For Immediate Release: 5/19/2017

State Leaders Come Together to Call on Legislators to Approve New Budget Deal

Today at the state capitol, leaders of Oklahoma’s healthcare education, oil & natural gas, and business communities gathered to call on legislators to approve a revenue package that has been discussed.  The package, $1.50 per pack tax on cigarettes, a 6 cent per gallon increase in motor fuels taxes, and an increase to 3% in the Gross Production tax from the current 2% during the first 36 months of operation and eliminating 46.3 tax incentive million in oil & gas incentives has been widely discussed at the capital in recent days.

These Oklahomans, represent tax consumers and taxpayers, and agreed it was time to set politics aside and pass a budget.

“We cannot fail to have a budget,” stated Bruce Lawrence, President and CEO of Integris, who was speaking on behalf of the Oklahoma Hospital Association, “Without added revenue, the health care infrastructure of our state would be decimated.”

In regards to education funding, Tom Friedemann, Superintendent of Francis Tuttle Technology Center said, “Supplying Oklahoma companies with well-trained employees is a major point of emphasis at Francis Tuttle Technology Center.   Well-trained workers become productive citizens who contribute throughout their careers to the betterment of our state.  Investing in career education is an investment that will enable businesses of all sizes and types to have the people resources they need to keep growing for years to come.”

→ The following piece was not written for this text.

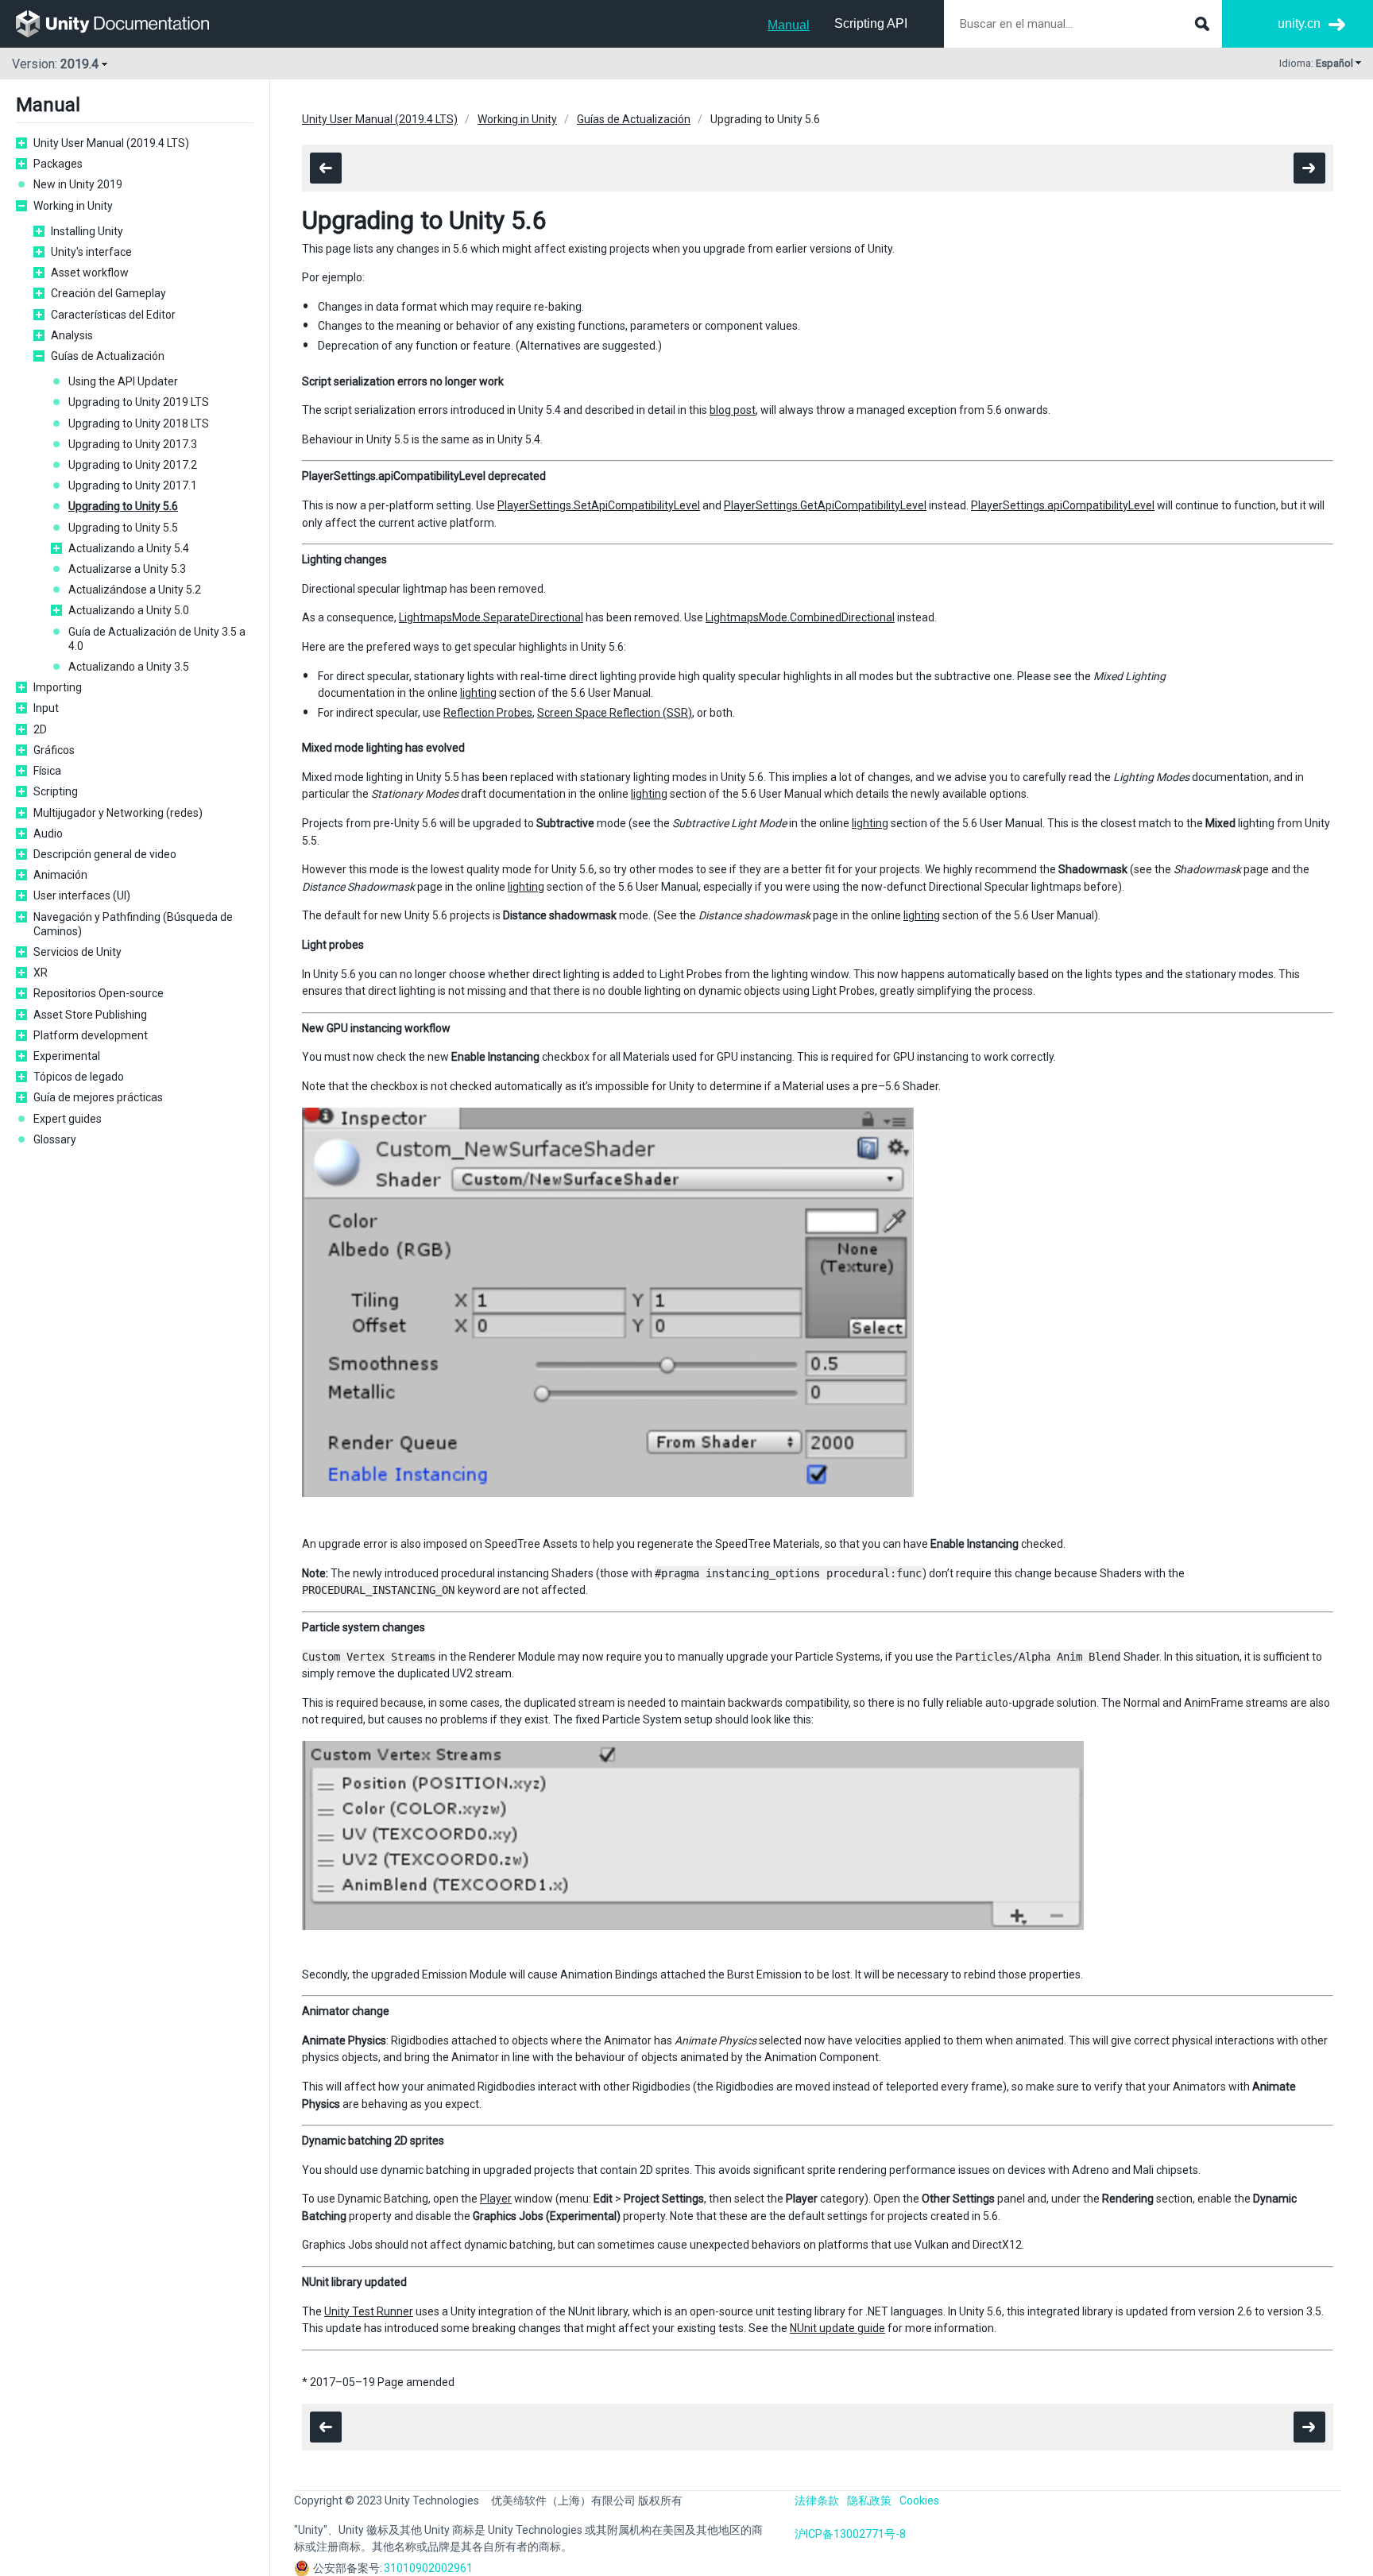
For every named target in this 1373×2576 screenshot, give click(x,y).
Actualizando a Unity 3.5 (128, 666)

Tim Wigley, OIPA executive Vice President of governmental affairs stated, “Oklahoma’s oil and natural gas industry supports almost a quarter of the state’s economy by capitalizing on our unique geology and technological advances made right here in our state. The oil and natural gas industry understands its role as the state’s defining industry, and are willing to find legislative compromise to move our state forward. However, efforts to increase the gross production tax to levels that jeopardize investment in our state’s historic oilfields jeopardizes the state’s future and puts the jobs of working Oklahomans that work in the oilfield at risk.”

The Greater Oklahoma City Chamber of Commerce, President and CEO Roy Williams stated “This is far from a perfect deal, but we cannot risk cuts to core services.  Business leaders growing and bring jobs need to know this state will fund education, health care, roads, bridges, and core needs.”

Speaking on behalf of the Oklahoma Association of Health Care Providers, Nico Gomez said “Our industry is in a crisis. We’ve experienced over $93 million in budget cuts since 2010, which has led to the closure of about one quarter of our homes. Many of our facilities are in jeopardy of closing even without further cuts, because of the state’s extremely low Medicaid rate for nursing homes. We need help. We need a budget deal that adequately funds us. We need our legislators to work together and do their job.”

Fred Morgan CEO of The State Chamber of Oklahoma echoed that sentiment.  “As Oklahomans, we need government to work.  It is time to put politics aside and do the work of the people.  No doubt, this is a difficult process.  But those paying taxes have stepped forward. Those who provide services have shown where they can cut.  We cannot let emotions and personal relationship

Each speaker ended their discussion with the following statement:  We have all compromised.  It’s time to cut a deal. We cannot risk draconian cuts.

Participants included representatives from:

  • Oklahoma Association of Health Care Providers,
  • Oklahoma Hospital Association
  • Oklahoma Academy of Family Physicians
  • The State Chamber of Oklahoma
  • Oklahoma Society of Oral and Maxillofacial Surgeons
  • The Greater Oklahoma City of Commerce
  • Oklahoma Oil and Gas Association
  • Oklahoma Independent Petroleum Association
  • Oklahoma State Medical Association
  • Oklahoma Institute for Child Advocacy
  • And individual Oklahomans present on their own accord.